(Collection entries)
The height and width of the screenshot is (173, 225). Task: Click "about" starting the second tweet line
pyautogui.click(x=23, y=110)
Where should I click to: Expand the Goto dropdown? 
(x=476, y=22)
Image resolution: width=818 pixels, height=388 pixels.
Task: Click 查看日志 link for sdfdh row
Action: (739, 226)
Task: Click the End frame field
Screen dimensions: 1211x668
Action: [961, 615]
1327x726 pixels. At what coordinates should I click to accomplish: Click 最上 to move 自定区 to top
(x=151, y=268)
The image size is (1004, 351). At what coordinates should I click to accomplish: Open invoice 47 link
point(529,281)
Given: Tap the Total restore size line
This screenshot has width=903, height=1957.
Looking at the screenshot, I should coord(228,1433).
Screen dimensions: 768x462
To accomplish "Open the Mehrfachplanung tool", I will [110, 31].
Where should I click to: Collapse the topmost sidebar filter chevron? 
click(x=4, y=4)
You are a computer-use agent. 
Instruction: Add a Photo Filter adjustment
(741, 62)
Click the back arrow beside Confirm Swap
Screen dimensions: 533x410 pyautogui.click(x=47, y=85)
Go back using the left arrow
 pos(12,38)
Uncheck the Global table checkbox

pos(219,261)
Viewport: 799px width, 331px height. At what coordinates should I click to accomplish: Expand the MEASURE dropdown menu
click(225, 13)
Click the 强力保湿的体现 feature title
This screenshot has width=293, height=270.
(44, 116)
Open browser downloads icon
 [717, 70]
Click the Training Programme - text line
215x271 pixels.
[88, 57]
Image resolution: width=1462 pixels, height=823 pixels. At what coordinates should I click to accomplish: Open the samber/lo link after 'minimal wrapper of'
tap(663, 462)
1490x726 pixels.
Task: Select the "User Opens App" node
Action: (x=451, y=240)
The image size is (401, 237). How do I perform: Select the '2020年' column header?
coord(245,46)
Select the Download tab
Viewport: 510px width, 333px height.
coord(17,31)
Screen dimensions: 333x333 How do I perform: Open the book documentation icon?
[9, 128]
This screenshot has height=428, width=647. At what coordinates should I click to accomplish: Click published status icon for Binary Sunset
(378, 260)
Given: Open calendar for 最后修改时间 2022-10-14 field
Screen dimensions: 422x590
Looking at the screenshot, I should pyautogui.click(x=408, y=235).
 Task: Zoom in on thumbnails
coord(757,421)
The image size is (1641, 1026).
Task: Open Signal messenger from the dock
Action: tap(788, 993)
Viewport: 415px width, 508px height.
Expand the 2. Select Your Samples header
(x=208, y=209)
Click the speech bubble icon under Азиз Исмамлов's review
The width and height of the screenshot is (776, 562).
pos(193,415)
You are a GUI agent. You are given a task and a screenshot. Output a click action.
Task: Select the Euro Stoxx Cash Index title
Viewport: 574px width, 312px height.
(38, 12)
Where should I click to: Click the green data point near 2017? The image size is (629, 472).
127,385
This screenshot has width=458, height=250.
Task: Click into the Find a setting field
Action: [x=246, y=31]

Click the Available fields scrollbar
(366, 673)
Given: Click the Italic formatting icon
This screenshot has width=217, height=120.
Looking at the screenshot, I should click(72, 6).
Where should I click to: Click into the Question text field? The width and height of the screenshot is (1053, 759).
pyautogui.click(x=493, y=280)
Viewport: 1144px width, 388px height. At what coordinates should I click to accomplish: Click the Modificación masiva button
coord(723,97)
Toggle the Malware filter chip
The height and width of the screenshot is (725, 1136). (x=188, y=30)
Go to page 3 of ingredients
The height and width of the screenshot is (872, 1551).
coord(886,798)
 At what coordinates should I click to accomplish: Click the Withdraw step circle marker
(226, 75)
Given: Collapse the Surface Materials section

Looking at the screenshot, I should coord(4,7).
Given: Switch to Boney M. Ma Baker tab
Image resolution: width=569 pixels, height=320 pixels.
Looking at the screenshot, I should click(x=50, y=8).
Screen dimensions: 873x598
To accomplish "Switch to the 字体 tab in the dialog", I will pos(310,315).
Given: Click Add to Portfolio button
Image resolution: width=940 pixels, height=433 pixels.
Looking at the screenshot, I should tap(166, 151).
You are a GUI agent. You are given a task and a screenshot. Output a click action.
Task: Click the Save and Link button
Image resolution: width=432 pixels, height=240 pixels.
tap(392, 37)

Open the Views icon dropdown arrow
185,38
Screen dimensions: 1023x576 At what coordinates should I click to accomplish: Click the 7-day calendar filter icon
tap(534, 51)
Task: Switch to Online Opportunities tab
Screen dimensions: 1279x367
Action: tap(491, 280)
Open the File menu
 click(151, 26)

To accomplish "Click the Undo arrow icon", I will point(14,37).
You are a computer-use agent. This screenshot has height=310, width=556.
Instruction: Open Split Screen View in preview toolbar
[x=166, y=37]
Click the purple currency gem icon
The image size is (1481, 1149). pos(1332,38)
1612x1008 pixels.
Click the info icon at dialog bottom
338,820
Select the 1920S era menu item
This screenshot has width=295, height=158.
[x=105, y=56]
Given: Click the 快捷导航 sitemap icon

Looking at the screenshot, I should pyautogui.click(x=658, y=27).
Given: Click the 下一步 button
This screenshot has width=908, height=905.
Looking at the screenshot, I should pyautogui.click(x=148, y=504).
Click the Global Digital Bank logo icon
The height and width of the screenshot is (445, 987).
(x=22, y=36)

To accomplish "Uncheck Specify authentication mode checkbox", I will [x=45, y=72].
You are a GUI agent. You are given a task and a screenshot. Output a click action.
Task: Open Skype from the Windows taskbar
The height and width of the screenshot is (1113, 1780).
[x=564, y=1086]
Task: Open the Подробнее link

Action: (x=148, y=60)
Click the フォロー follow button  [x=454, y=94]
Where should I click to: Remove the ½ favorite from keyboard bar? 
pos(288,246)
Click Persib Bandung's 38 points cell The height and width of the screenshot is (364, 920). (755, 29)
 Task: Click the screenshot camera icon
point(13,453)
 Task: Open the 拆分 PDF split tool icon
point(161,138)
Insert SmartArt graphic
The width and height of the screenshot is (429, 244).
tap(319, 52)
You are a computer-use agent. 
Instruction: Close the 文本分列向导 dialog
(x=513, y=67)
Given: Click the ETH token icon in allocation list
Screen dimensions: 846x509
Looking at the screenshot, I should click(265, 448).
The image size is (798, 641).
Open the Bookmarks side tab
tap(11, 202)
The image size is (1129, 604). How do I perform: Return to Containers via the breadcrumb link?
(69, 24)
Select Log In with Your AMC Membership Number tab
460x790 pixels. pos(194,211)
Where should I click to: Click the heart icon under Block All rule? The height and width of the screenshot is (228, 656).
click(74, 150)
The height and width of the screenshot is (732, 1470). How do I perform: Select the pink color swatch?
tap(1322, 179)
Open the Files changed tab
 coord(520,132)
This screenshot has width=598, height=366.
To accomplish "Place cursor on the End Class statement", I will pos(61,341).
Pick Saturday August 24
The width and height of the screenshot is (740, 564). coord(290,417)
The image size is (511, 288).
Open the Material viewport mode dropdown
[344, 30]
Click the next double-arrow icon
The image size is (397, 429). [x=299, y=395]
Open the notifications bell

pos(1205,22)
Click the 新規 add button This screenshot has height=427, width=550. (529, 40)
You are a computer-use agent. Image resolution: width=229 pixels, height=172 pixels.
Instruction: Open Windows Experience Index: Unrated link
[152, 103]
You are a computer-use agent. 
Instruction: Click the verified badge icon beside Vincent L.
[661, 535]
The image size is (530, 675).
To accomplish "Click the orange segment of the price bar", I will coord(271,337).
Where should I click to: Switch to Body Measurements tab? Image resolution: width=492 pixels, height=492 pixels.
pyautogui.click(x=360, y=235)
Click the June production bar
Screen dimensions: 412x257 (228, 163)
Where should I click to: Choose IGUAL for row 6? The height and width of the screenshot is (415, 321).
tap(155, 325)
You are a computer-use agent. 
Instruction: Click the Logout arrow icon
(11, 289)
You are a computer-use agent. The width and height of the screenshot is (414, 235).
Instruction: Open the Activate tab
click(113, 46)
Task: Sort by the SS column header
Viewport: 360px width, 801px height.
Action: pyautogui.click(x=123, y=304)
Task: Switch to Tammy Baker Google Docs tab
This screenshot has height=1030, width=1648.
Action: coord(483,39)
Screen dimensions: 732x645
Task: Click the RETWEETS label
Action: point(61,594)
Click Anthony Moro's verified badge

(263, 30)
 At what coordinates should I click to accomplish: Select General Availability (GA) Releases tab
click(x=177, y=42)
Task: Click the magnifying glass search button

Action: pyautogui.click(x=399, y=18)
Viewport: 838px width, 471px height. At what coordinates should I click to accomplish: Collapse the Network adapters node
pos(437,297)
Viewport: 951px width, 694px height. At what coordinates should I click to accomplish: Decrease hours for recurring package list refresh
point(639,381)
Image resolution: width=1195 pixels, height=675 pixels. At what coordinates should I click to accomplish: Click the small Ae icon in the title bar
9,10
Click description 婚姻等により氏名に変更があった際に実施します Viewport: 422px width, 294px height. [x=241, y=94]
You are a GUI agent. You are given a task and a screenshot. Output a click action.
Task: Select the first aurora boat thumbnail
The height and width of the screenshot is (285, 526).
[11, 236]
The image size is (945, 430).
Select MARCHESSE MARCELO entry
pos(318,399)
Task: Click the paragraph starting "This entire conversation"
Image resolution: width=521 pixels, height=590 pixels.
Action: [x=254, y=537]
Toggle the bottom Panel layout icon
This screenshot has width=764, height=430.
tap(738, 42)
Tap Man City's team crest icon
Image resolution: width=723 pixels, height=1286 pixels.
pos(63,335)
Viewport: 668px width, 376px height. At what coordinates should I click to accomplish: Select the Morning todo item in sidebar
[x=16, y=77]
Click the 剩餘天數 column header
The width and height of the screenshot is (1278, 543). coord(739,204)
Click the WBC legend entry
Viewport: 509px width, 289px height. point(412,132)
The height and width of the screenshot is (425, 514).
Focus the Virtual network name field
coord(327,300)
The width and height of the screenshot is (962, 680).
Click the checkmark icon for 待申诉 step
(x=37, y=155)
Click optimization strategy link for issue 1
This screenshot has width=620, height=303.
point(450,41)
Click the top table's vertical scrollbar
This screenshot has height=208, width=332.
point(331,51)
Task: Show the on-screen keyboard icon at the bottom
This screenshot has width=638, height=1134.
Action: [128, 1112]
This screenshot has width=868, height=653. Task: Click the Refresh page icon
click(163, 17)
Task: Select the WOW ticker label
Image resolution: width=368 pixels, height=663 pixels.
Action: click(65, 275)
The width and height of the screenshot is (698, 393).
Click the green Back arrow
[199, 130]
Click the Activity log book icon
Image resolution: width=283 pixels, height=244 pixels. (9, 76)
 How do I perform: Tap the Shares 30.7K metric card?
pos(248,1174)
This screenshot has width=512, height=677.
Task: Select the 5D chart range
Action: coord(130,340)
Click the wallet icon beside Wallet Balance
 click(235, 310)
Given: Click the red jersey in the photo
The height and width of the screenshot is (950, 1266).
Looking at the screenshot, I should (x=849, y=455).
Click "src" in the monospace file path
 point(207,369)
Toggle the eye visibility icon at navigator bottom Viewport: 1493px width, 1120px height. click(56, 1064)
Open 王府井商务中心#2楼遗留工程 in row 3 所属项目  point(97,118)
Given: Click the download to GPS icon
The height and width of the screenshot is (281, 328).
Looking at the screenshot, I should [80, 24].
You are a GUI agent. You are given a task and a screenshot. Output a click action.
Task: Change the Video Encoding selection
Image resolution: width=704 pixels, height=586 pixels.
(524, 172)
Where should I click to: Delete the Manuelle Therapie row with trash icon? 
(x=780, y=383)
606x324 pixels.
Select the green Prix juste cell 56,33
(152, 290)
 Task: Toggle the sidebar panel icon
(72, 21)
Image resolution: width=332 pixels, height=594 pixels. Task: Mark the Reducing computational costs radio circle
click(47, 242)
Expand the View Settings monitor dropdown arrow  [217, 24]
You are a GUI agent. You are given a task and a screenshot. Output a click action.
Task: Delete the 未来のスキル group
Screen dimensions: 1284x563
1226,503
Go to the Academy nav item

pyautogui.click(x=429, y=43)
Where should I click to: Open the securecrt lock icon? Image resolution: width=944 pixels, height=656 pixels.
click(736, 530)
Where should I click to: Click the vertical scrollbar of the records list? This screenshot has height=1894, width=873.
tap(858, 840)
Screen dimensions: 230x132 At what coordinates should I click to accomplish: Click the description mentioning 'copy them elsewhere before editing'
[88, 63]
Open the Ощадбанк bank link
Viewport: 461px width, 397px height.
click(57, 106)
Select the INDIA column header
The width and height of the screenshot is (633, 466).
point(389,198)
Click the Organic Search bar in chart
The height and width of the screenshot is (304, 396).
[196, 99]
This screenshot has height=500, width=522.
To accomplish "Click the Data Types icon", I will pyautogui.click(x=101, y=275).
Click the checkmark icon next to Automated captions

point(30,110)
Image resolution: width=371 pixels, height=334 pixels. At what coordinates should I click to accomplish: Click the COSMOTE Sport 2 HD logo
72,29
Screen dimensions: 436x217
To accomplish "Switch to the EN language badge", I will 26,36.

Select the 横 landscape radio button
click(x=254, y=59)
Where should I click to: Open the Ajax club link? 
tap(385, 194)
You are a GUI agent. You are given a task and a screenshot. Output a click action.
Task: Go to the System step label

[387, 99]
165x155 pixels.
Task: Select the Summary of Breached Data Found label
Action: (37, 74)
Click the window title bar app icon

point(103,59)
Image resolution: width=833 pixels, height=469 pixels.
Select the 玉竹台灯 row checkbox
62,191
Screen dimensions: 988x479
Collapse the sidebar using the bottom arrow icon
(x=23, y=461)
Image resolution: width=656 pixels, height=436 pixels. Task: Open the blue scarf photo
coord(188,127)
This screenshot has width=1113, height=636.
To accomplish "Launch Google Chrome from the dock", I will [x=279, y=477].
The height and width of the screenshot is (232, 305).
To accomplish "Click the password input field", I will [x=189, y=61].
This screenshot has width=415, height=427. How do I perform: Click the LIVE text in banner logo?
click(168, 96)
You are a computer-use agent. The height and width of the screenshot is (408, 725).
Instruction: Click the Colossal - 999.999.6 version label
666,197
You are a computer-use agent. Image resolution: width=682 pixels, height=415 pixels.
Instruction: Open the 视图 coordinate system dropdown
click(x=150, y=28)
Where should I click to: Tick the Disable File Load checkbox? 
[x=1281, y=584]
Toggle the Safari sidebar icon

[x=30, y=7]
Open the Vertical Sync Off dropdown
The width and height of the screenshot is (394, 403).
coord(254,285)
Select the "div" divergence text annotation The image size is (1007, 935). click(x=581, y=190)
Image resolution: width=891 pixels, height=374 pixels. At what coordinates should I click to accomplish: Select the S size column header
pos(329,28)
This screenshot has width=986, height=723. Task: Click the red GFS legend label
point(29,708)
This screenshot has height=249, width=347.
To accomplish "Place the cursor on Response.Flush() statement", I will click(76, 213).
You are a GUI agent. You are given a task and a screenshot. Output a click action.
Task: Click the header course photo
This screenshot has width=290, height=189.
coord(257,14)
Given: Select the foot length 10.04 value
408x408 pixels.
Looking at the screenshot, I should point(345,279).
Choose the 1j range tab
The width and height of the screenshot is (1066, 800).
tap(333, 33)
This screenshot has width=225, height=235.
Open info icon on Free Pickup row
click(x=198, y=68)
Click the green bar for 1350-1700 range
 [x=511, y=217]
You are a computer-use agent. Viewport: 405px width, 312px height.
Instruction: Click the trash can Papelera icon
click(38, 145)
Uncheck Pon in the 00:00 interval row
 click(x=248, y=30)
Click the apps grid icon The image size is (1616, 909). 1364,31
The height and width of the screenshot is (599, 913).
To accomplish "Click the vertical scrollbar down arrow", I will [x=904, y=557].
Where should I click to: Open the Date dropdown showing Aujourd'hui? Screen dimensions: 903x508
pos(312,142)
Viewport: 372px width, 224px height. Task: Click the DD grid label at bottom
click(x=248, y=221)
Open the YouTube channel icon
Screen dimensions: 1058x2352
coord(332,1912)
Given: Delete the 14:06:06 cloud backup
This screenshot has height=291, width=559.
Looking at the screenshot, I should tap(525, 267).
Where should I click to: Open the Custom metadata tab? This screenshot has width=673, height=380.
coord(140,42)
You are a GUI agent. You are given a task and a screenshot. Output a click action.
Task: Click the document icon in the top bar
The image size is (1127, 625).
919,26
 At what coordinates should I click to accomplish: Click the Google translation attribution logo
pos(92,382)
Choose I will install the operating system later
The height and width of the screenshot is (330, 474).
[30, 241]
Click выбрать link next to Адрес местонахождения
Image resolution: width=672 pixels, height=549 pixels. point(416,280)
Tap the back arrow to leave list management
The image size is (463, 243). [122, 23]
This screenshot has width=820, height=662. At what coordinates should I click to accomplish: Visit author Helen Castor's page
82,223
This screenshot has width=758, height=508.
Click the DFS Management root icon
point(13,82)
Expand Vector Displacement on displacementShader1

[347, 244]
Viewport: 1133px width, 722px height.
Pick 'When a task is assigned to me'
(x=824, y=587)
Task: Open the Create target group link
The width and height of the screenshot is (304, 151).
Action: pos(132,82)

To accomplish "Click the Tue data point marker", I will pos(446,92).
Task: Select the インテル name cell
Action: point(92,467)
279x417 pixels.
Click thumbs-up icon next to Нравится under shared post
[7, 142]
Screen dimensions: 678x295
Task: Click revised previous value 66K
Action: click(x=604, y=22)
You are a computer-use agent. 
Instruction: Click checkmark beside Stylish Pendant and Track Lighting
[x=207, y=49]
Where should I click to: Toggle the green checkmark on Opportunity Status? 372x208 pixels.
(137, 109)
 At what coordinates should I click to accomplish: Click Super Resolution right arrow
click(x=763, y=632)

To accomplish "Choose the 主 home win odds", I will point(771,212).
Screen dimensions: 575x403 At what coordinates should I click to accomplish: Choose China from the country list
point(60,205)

§ Problem description
Please express the data from the line with "Task: Open the 拆分 PDF split tool icon" to the line with "The image size is (397, 429). [x=299, y=395]", both included, as a Markdown table with the columns Row and Line, leaving out any blank lines.

§ Reply to the exercise
| Row | Line |
|---|---|
| 1 |  Task: Open the 拆分 PDF split tool icon |
| 2 | point(161,138) |
| 3 | Insert SmartArt graphic |
| 4 | The width and height of the screenshot is (429, 244). |
| 5 | tap(319, 52) |
| 6 | You are a computer-use agent.  |
| 7 | Instruction: Close the 文本分列向导 dialog |
| 8 | (x=513, y=67) |
| 9 | Given: Click the ETH token icon in allocation list |
| 10 | Screen dimensions: 846x509 |
| 11 | Looking at the screenshot, I should click(265, 448). |
| 12 | The image size is (798, 641). |
| 13 | Open the Bookmarks side tab |
| 14 | tap(11, 202) |
| 15 | The image size is (1129, 604). How do I perform: Return to Containers via the breadcrumb link? |
| 16 | (69, 24) |
| 17 | Select Log In with Your AMC Membership Number tab |
| 18 | 460x790 pixels. pos(194,211) |
| 19 | Where should I click to: Click the heart icon under Block All rule? The height and width of the screenshot is (228, 656). |
| 20 | click(74, 150) |
| 21 | The height and width of the screenshot is (732, 1470). How do I perform: Select the pink color swatch? |
| 22 | tap(1322, 179) |
| 23 | Open the Files changed tab |
| 24 |  coord(520,132) |
| 25 | This screenshot has width=598, height=366. |
| 26 | To accomplish "Place cursor on the End Class statement", I will pos(61,341). |
| 27 | Pick Saturday August 24 |
| 28 | The width and height of the screenshot is (740, 564). coord(290,417) |
| 29 | The image size is (511, 288). |
| 30 | Open the Material viewport mode dropdown |
| 31 | [344, 30] |
| 32 | Click the next double-arrow icon |
| 33 | The image size is (397, 429). [x=299, y=395] |